Key financial highlights of four months' performance
In April 2022, the company recorded a Geelong refining margin (GRM) of US$26.4/BBL (barrel), and in March 2022, the GRM was US$11.5/BBL. This can be compared with the US$8.3/BBBL average GRM reported for the entire March quarter.
Viva Energy delivered unaudited EBITDA of around AU$308 million for the four months ended A30 April 2022. This was up by 65% on a prior corresponding period (pcp) basis.

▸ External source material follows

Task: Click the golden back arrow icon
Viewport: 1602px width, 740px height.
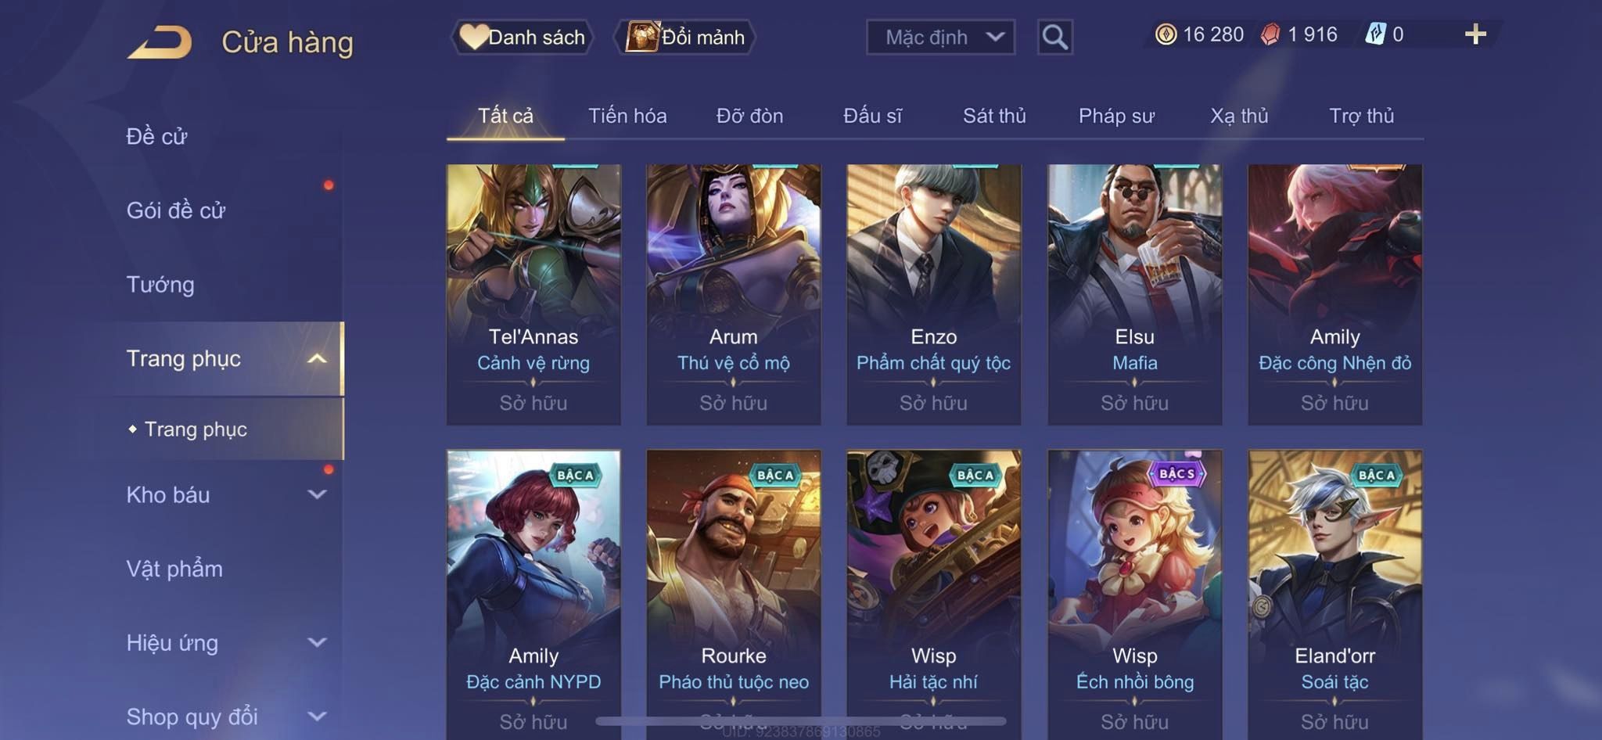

Reportedly, the EBITDA was driven by the surge in the refining margins and performance of the retail and commercial marketing segment, the company said.
Why did refining margins of Viva Energy increase?
Image source: © Carrydream | Megapixl.com
In the ASX-announcement, Viva Energy said that it observed a considerable gap between its crude oil cost and refined product price in the international market.
This was due to rising demand for diesel and reduction in global supply of refined products because of the closure of refineries and falling exports from China. The broader impact of sanctions imposed on the purchase of Russian oil also contributed to the jump in Viva Energy's GRM, the company mentioned in the ASX update. The company said this demand and supply gap began in May and has continued till now. Hence, the company's refining margins skyrocketed.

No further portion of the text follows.